> _Instrução 1_
Indique se cada afirmação abaixo está de acordo com a notícia sobre Fabrizio Corona, respondendo sim ou não e citando literalmente o trecho decisivo: (a) Fabrizio Corona tem 51 anos; (b) as imagens foram publicadas no Instagram; (c) o monitor ao lado do leito registra pressão arterial de 167/110.
> _Instrução 2_
Continue a notícia sobre Fabrizio Corona a partir da última frase apresentada.

> _Documento de origem_
Por Giulliano Martini — Apuração e relato direto. O ex-polemista italiano Fabrizio Corona, 51 anos, reacendeu alarmes nas redes sociais ao publicar duas imagens em sua conta no X que o mostram em um ambiente médico. As fotos, acompanhadas pela mensagem em italiano “Non mi state fermando. Mi state ricreando” (“Vocês não me param. Vocês me estão recriando”), exibem o ex-empresário deitado em um leito enquanto sensores semelhantes aos de um eletrocardiograma parecem estar aplicados ao seu corpo.
O detalhe que mobilizou imediatamente a atenção dos internautas é o registro no monitor ao lado do leito: os parâmetros de pressão arterial indicam 167/110. Independentemente da identidade do paciente, valores nessa faixa são considerados elevados por critérios clínicos e foram destacados diversas vezes nos comentários publicados no próprio post.

> _Informações extraídas_
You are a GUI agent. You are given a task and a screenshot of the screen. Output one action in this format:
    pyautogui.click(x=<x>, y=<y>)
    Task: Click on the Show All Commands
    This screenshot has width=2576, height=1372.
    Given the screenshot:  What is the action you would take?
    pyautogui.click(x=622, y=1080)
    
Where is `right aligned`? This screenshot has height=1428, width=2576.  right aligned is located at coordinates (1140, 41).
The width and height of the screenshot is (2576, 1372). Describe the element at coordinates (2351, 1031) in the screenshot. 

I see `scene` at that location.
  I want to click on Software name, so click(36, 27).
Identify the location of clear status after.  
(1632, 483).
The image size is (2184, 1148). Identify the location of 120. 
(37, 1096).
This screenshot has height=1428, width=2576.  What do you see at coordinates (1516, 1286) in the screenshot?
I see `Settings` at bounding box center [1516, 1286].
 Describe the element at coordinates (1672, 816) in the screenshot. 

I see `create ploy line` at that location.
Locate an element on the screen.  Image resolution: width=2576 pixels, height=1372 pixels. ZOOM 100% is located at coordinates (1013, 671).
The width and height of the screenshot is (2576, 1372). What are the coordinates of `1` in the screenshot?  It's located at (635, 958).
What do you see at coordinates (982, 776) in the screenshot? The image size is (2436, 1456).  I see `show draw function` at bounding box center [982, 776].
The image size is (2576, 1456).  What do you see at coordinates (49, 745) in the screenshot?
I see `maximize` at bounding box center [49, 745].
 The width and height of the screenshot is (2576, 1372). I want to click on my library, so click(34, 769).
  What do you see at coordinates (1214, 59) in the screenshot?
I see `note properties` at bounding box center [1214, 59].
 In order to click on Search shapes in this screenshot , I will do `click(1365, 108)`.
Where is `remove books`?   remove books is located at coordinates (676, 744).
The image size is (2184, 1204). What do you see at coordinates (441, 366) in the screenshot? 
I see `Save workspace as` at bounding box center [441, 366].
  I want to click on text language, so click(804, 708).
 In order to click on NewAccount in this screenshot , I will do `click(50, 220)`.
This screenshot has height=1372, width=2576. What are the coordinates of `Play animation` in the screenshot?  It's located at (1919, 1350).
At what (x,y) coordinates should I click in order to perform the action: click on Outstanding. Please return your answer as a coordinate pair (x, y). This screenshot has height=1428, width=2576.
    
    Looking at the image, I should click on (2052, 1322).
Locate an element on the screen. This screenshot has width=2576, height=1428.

> _Resultado da tarefa 1_
(a) Sim: "O ex-polemista italiano Fabrizio Corona, 51 anos".
(b) Não: "ao publicar duas imagens em sua conta no X".
(c) Sim: "os parâmetros de pressão arterial indicam 167/110".

> _Resultado da tarefa 2_
Seguidores reagiram com mensagens de preocupação e recomendações. Em tradução livre, alguns comentários lidos no post dizem: “Só falta o infarto. Agora não, Fabrizio! Reage, vida saudável, muito amor”; e “Recupere-se, Fabrizio — pressão muito alta”. As citações reproduzem o teor das respostas públicas e refletem o tom alarmado de quem acompanha a conta.
Como repórter, mantenho a linha de apuração limpa: as imagens publicadas mostram Corona em ambiente médico e registram os números no monitor, porém não permitem, por si só, diagnosticar ou confirmar o contexto clínico completo — tratamento, histórico médico, monitorização temporária ou resultados de exames complementares não foram tornados públicos. O que é verificável nas imagens é apenas o valor exibido no equipamento.
Em termos práticos, um valor de 167/110 é interpretado por profissionais de saúde como hipertensão em nível que costuma exigir atenção. Ainda assim, interpretação final e prognóstico dependem de avaliação clínica completa, que inclui sintomas, exames laboratoriais e histórico prévio. A publicação de imagens com leituras clínicas costuma gerar reação imediata do público, que associa números a risco imediato — reação compreensível, mas que demanda cautela editorial antes de transformá-la em diagnóstico.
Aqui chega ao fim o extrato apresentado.